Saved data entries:
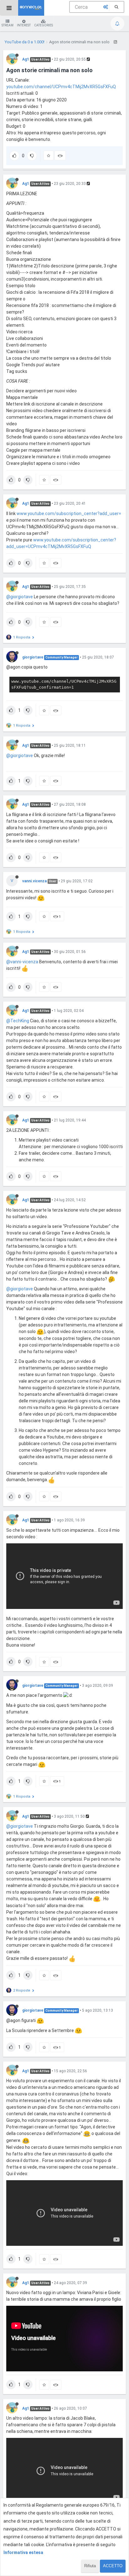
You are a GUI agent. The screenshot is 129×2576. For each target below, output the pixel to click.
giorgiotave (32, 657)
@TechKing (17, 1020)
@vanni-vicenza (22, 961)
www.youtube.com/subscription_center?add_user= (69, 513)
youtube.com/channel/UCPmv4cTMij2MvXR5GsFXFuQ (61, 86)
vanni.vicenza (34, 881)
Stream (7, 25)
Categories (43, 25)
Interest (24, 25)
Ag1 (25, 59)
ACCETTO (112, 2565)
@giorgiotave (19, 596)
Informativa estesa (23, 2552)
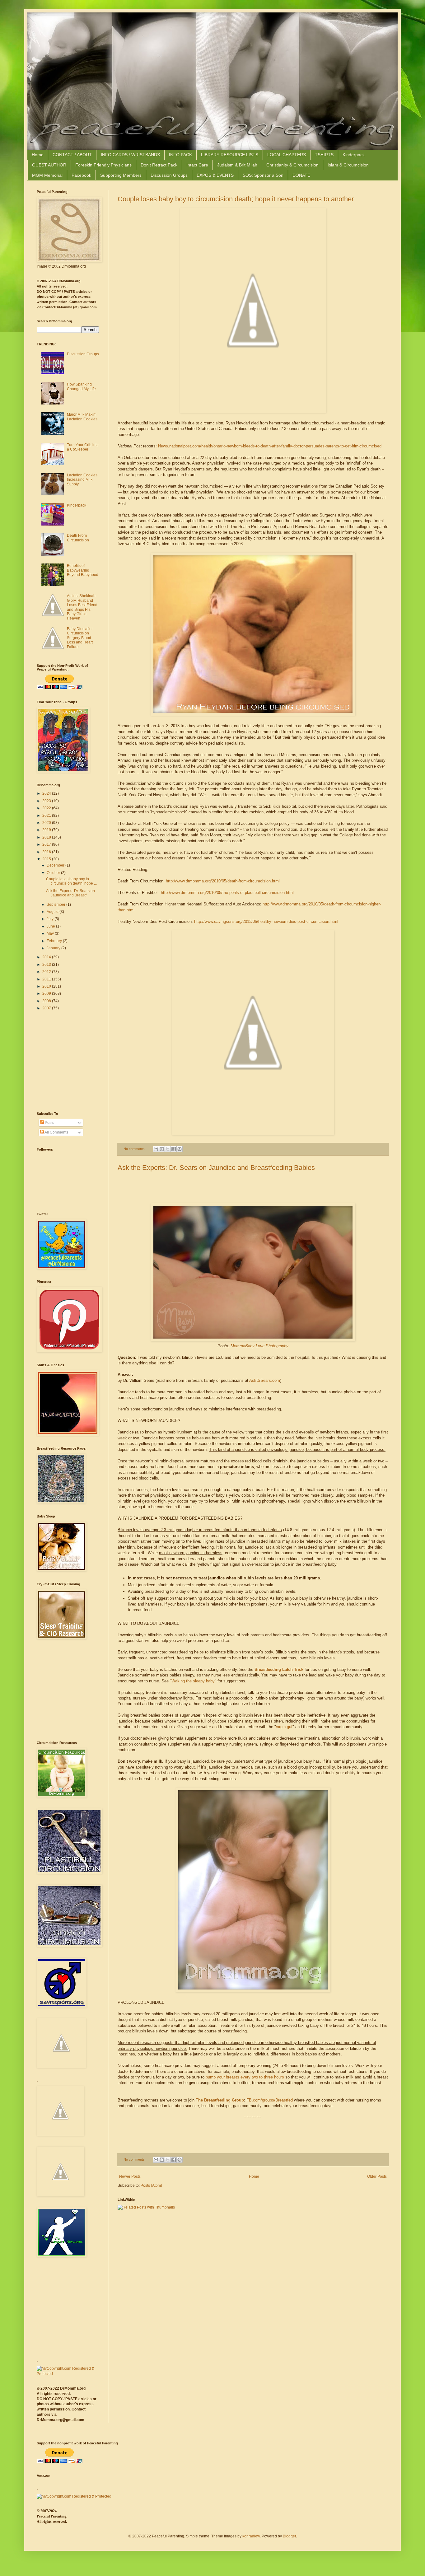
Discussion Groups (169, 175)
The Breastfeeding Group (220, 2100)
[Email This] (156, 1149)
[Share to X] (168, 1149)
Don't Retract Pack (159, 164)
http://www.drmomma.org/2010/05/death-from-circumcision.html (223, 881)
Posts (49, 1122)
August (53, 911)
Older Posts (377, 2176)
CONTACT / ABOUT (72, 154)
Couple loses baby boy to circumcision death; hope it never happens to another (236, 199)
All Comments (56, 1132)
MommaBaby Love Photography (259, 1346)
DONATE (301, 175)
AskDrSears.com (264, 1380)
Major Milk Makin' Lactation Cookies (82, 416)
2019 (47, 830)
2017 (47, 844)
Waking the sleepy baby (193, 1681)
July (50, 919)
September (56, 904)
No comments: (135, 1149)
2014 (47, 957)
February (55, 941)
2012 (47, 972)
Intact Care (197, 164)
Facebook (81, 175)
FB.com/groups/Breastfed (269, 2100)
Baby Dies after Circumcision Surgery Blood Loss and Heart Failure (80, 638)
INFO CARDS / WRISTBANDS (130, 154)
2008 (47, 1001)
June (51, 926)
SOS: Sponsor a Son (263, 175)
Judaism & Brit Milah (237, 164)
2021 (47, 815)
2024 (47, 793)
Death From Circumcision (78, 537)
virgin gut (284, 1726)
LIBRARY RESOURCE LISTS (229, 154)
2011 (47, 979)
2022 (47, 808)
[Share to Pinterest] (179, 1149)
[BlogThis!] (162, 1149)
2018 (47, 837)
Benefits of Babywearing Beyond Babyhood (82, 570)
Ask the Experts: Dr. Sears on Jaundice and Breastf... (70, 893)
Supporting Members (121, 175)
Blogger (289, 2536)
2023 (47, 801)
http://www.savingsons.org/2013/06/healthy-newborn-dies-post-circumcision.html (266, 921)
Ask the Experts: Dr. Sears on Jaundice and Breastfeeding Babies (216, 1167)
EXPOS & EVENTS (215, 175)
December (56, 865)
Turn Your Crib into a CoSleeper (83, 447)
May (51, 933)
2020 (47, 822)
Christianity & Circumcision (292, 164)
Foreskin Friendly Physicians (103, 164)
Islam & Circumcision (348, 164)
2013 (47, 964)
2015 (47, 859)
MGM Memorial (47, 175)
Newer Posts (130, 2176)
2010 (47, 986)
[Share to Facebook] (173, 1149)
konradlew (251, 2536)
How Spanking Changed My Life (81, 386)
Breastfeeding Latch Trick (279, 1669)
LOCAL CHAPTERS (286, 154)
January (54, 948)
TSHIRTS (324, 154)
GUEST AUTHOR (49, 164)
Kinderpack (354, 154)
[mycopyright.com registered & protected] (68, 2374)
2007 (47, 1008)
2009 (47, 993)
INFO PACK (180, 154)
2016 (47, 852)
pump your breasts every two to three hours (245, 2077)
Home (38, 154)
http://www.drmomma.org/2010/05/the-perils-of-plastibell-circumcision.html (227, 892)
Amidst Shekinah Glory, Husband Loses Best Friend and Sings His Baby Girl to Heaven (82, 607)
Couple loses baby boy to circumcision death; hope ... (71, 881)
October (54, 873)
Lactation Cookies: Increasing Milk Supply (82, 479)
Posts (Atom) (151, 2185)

(WORK TASK): Looking at the data above, count the lines that contain the string "Jaundice" and give only the count.

(RESPONSE BOX): 2